**HOW TO COMPLETE THIS TASK**
Tally the lines in the entries where the string "cell" appears, and write only the total.

◆ ◆ ◆ ◆ ◆ ◆ ◆

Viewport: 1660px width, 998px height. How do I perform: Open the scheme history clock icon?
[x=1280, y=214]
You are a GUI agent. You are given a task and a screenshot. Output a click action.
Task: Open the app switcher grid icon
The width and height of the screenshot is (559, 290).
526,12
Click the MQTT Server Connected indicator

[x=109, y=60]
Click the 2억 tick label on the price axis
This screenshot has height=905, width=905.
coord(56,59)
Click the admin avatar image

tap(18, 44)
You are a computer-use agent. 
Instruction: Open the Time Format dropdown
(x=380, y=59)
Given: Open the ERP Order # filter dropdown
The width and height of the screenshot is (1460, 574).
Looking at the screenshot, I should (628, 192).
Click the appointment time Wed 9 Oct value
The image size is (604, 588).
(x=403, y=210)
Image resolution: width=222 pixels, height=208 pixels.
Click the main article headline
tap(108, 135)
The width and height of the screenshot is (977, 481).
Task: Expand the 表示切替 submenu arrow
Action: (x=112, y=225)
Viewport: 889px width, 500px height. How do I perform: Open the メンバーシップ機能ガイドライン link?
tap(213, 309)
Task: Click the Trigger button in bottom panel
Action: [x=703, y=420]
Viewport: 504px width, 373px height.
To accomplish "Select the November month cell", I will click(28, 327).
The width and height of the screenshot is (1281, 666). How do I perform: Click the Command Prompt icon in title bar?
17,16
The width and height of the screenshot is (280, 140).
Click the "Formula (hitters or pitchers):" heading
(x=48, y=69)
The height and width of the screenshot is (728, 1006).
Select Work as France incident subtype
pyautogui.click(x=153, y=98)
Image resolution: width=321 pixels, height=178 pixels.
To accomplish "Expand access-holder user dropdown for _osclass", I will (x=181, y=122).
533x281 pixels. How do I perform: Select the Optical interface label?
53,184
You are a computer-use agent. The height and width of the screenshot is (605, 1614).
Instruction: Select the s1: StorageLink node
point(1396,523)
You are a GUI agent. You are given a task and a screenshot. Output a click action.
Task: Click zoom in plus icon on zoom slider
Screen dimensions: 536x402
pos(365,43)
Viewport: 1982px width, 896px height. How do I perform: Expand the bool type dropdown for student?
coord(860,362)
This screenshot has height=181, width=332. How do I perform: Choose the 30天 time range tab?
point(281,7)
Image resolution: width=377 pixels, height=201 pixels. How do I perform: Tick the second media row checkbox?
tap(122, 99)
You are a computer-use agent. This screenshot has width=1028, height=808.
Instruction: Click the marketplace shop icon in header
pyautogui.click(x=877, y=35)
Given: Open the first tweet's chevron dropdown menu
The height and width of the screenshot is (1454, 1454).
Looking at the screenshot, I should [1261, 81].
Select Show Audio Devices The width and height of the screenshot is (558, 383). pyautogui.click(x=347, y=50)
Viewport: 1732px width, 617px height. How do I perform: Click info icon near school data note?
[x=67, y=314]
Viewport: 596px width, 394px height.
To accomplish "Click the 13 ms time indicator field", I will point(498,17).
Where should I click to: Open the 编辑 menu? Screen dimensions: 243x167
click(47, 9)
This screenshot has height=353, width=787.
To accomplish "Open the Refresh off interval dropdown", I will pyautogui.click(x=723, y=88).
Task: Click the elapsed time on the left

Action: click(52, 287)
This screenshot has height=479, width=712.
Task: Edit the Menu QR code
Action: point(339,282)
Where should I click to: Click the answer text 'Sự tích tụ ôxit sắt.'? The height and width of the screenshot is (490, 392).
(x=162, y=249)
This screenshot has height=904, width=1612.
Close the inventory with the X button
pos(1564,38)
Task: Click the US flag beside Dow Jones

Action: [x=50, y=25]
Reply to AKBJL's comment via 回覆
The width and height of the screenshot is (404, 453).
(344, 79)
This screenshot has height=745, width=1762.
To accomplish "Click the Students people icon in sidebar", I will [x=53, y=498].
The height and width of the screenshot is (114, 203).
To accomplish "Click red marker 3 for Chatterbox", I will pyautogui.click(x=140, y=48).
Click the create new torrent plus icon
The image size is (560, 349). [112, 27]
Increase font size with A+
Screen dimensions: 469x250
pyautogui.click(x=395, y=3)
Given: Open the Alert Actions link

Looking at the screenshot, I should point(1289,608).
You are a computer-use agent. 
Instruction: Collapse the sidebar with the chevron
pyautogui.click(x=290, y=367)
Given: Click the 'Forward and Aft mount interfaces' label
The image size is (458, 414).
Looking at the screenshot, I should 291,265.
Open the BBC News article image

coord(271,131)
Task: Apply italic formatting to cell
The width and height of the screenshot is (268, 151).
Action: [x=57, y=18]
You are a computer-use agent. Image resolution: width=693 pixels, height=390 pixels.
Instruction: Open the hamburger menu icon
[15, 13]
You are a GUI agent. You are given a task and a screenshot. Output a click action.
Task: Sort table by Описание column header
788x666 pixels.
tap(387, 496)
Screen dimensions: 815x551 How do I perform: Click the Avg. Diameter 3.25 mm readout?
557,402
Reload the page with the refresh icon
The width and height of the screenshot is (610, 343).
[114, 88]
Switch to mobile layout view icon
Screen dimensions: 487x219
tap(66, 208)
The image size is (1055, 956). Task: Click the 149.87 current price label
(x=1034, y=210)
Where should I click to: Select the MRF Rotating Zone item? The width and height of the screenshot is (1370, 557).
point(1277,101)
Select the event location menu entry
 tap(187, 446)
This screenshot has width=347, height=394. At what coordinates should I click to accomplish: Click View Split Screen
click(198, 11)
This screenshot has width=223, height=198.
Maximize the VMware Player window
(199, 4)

◆ ◆ ◆ ◆ ◆ ◆ ◆

**ANSWER TO THIS PROBLEM**
2